Monolayer two-dimensional transition metal dichalcogenides (2D TMDs) represent a class of atomically thin semiconductors with unique optical properties. Similar to graphene, but with a three-layer (staggered) honeycomb lattice, TMDs host direct-gap transitions at their $\pm$K valleys that exhibit circular-dichroism due to their finite Berry curvature. The reduced dimensionality of materials in this system, combined with large effective carrier masses, leads to enhanced Coulomb interaction and extremely tightly bound excitons ($E_{\rm{B}} \approx 150-300:\rm{meV})$. Here, we seek to exploit the unusually tight binding of the excitons to probe two different types of higher energy exciton species in TMDs.

First, we experimentally probe the magneto-optical properties of 2$s$ Rydberg exciton species in WSe$2$. The magnetic response of excitons gives information on their spin and valley configurations, nuanced carrier interactions, and insight into the underlying band structure. Recently, there have been several reports of 2$s$/3$s$ charged excitons in TMDs, but very little is still known about their response to external magnetic fields. Using photoluminescence excitation spectroscopy, we verify the 2$s$ charged exciton and report for the first time its response to an applied magnetic field. We benchmark this response against the neutral exciton and find that both the 2$s$ neutral and charged excitons exhibit similar behavior with $g$-factors of g${\rm{X_0^{2s}}}$=-5.20$\pm0.11$ $ \mu_{\rm{B}}$ and g${\rm{X-^{2s}}}$=-4.98$\pm0.11$ $ \mu_{\rm{B}}$, respectively.

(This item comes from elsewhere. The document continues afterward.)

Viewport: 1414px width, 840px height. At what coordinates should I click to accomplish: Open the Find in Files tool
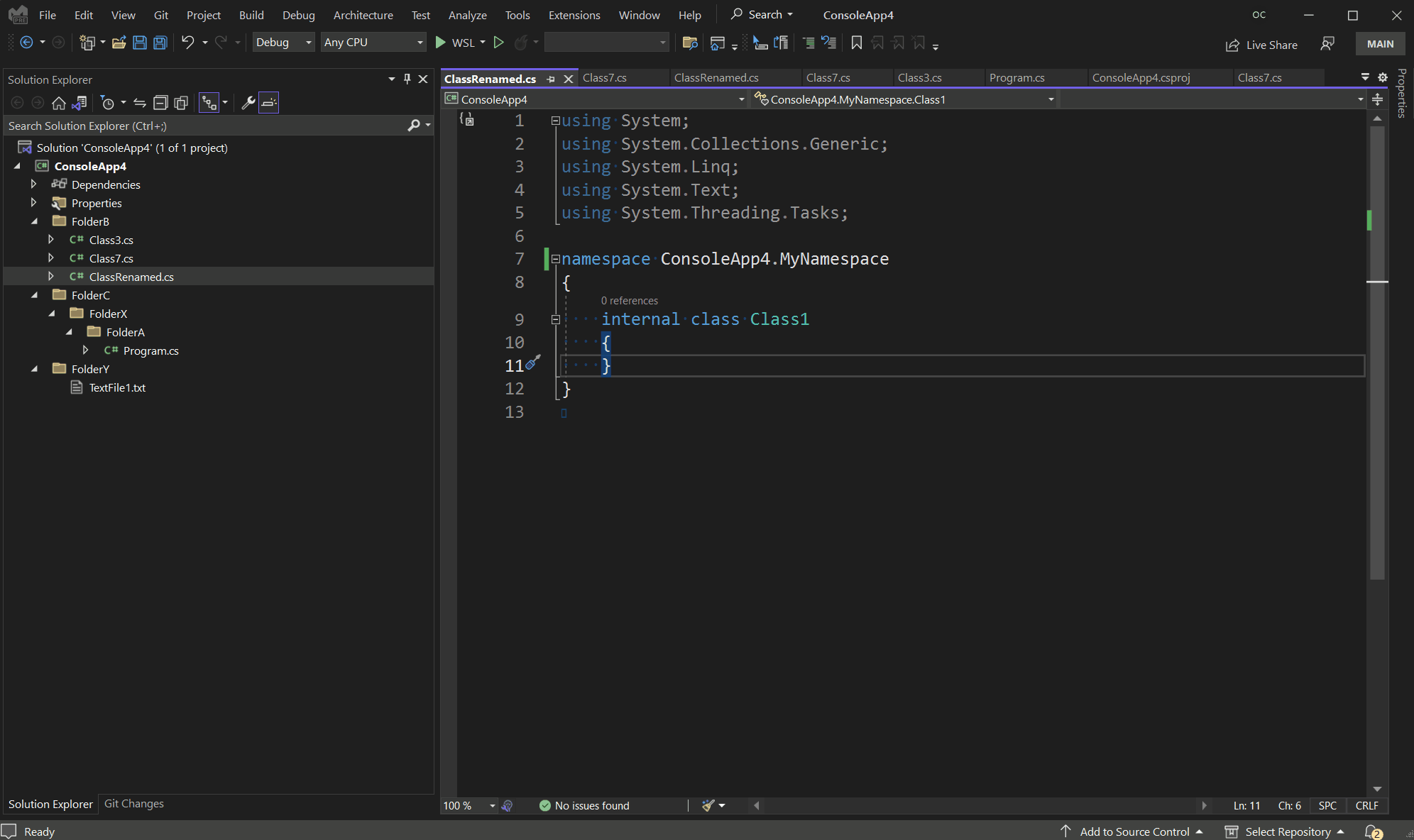(x=689, y=43)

Second, via theoretical calculations, we investigate the exciton spectrum generated in 2D semiconductors under illumination by twisted light. Twisted light carries orbital angular momentum (OAM) which can act as an additional tunable degree of freedom in the system. We demonstrate that twisted light does not have the ability to modify the exciton spectrum and induce dipole-forbidden excitons, in contrast to atoms. This result stems from the fact that the additional OAM is transferred preferentially to the center-of-mass (COM) of the exciton, without modifying the relative coordinate which would allow dipole-forbidden, higher energy excitons to form.